(Collection entries)

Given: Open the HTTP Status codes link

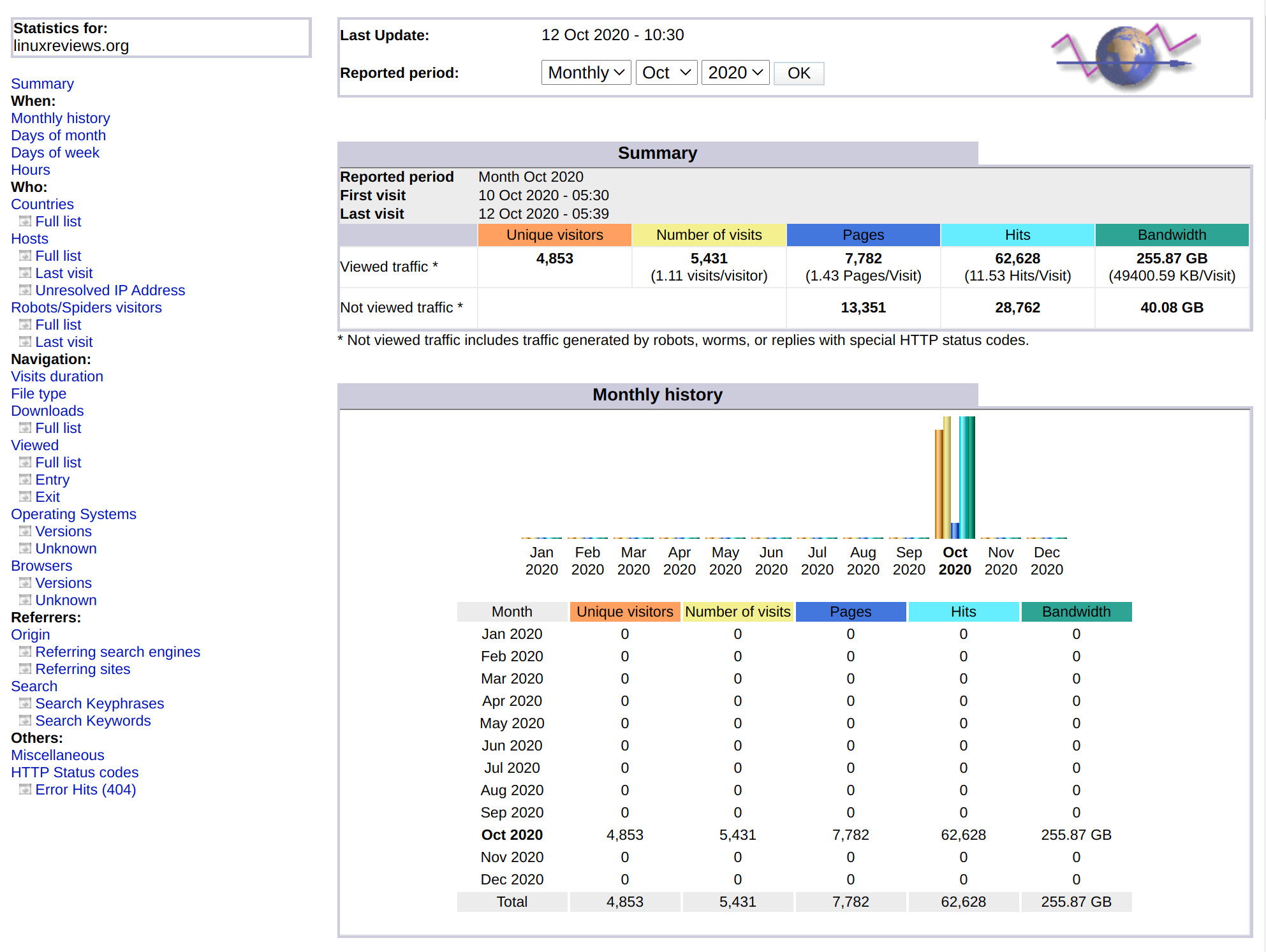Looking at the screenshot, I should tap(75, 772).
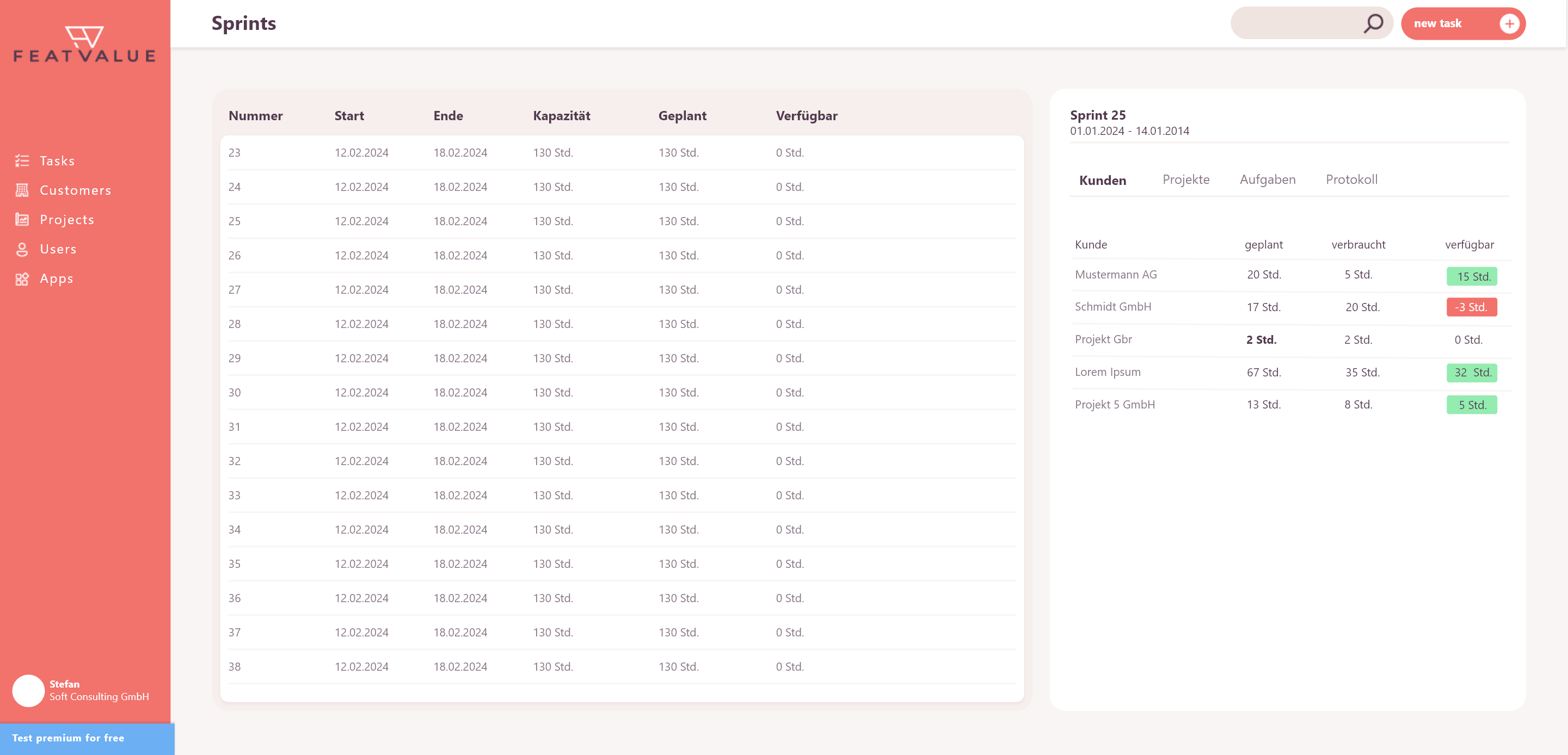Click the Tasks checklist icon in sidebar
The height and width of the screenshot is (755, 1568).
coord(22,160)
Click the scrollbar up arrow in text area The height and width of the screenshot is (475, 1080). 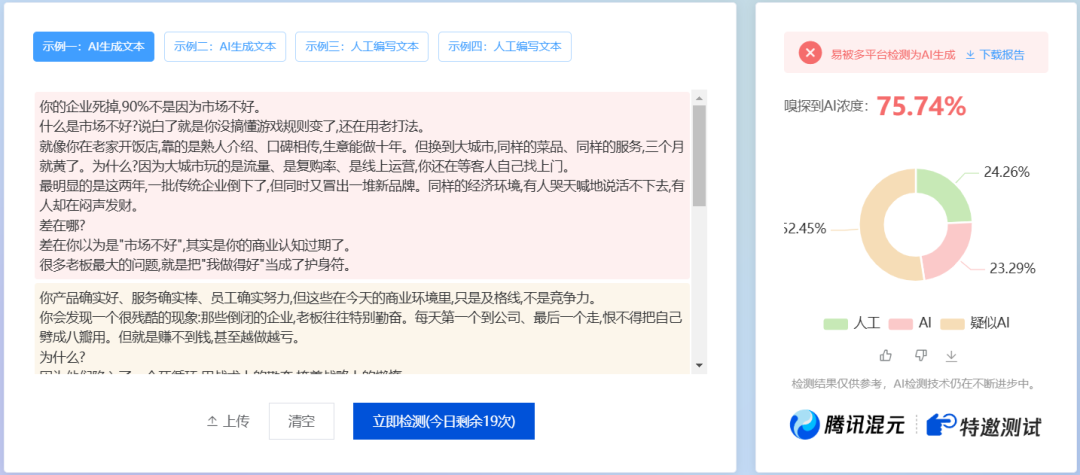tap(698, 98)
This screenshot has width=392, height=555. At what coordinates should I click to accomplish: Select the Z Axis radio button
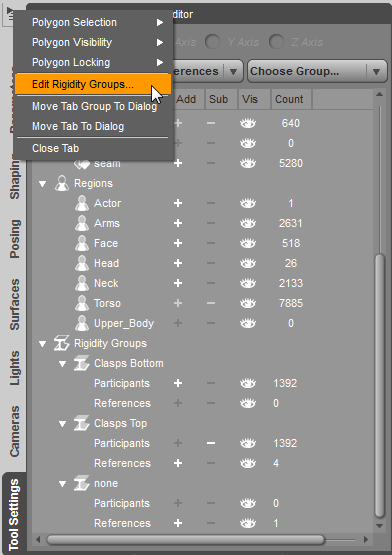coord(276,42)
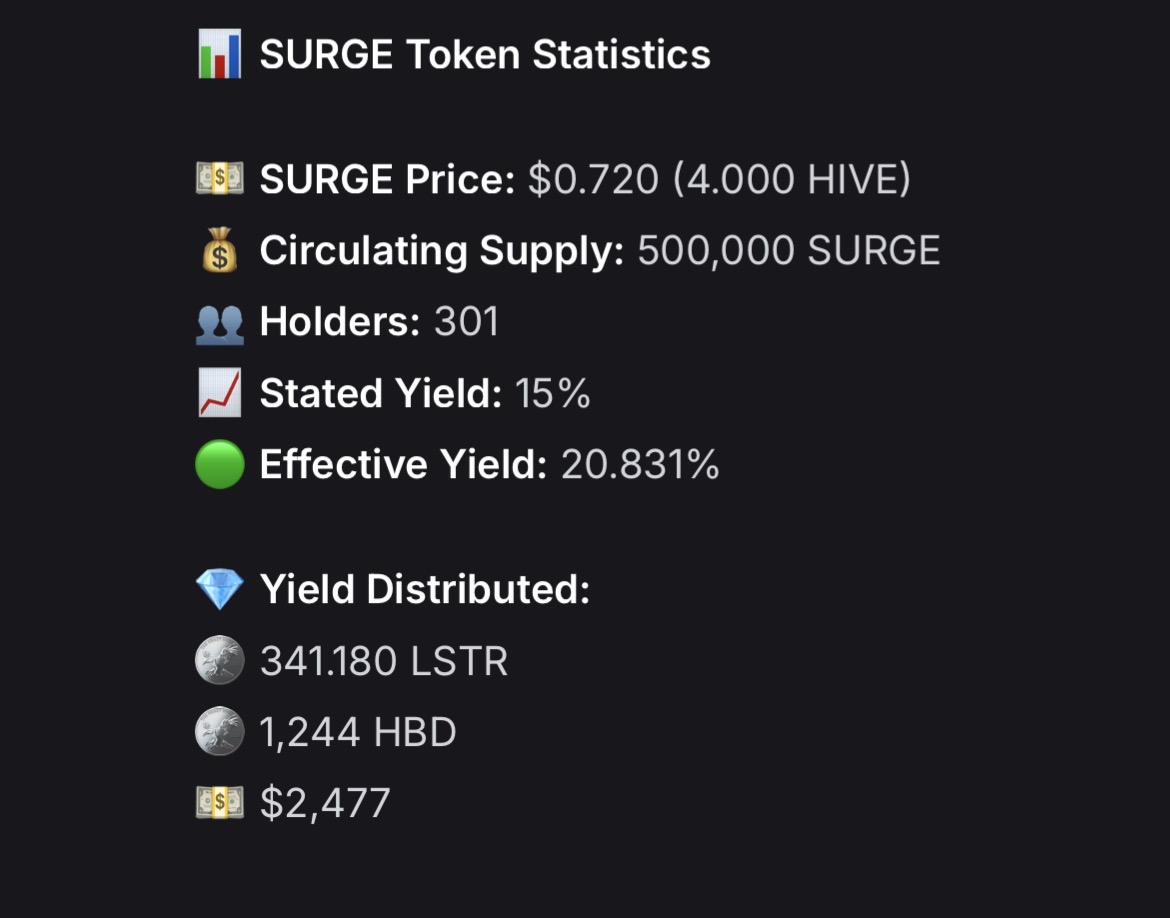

EXERCISE OBJECTIVE: Starting at the line that contains "This screenshot has" and ending at the end of the material, arrange those lines as a numbered list, skipping any blank lines. Omit the pictures from your answer.

RESPONSE:
1. This screenshot has width=392, height=555. At what coordinates should I click to accomplish: Select the Z Axis radio button
2. coord(276,42)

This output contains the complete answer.